What the Compiler Generates

The kernel:pairwise transform emits this for the inner loop:

const __koru_pair = struct {
    inline fn call(
        noalias __koru_pair_self: *Body,
        noalias __koru_pair_other: *Body,
    ) void {
        // user-supplied pairwise body
    }
};
for (0..N) |i| {
    for (i + 1..N) |j| {
        __koru_pair.call(&ptr[i], &ptr[j]);
    }
}

noalias is emitted unconditionally, and it is always correct. The loop structure guarantees i < j, so &ptr[i] and &ptr[j] are always distinct elements. The transform knows this — it generated the loop.

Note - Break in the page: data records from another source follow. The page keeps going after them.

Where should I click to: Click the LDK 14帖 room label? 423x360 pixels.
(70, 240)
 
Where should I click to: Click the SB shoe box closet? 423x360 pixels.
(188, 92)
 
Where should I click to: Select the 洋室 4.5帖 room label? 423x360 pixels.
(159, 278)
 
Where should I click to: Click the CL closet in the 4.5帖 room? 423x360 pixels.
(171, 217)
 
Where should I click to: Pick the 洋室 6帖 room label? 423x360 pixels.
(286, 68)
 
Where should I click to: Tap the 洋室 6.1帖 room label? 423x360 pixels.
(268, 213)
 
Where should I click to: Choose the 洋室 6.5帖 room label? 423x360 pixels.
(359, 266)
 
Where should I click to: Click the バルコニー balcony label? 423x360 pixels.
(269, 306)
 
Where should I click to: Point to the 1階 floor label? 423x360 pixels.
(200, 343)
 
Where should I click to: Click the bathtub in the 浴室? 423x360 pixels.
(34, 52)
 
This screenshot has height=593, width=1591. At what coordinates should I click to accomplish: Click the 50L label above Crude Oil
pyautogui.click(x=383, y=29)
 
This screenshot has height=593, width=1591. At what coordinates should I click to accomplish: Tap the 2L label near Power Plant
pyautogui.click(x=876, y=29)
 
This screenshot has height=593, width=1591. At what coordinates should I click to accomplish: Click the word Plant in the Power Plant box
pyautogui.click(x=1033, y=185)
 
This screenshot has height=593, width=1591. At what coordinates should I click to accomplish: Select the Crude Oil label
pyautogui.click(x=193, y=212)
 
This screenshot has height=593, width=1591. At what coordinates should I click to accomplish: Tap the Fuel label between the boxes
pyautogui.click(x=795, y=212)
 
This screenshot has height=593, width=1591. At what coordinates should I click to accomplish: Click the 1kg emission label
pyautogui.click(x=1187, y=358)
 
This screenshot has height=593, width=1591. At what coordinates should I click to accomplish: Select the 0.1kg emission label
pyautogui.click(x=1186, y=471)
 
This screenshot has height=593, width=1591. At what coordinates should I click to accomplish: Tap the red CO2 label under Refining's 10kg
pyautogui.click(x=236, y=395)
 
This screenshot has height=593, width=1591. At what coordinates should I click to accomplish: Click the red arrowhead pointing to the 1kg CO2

In hand-written C or Zig, noalias/restrict is something you add after convincing yourself the pointers can never alias. You have to read the loop, trace the indices, and make the argument. That is compiler work. The proof obligation belongs on the side that has the information, and pairwise has it by construction.

The dsq * @sqrt(dsq) trick is in the user code directly — the pairwise body is opaque text as far as the compiler is concerned. The user still writes the physics. The compiler handles what it actually knows.

The benchmark is in the repository at tests/regression/900_EXAMPLES_SHOWCASE/910_LANGUAGE_SHOOTOUT/. The reference binaries are in _archive/2101_nbody_optimized/reference/.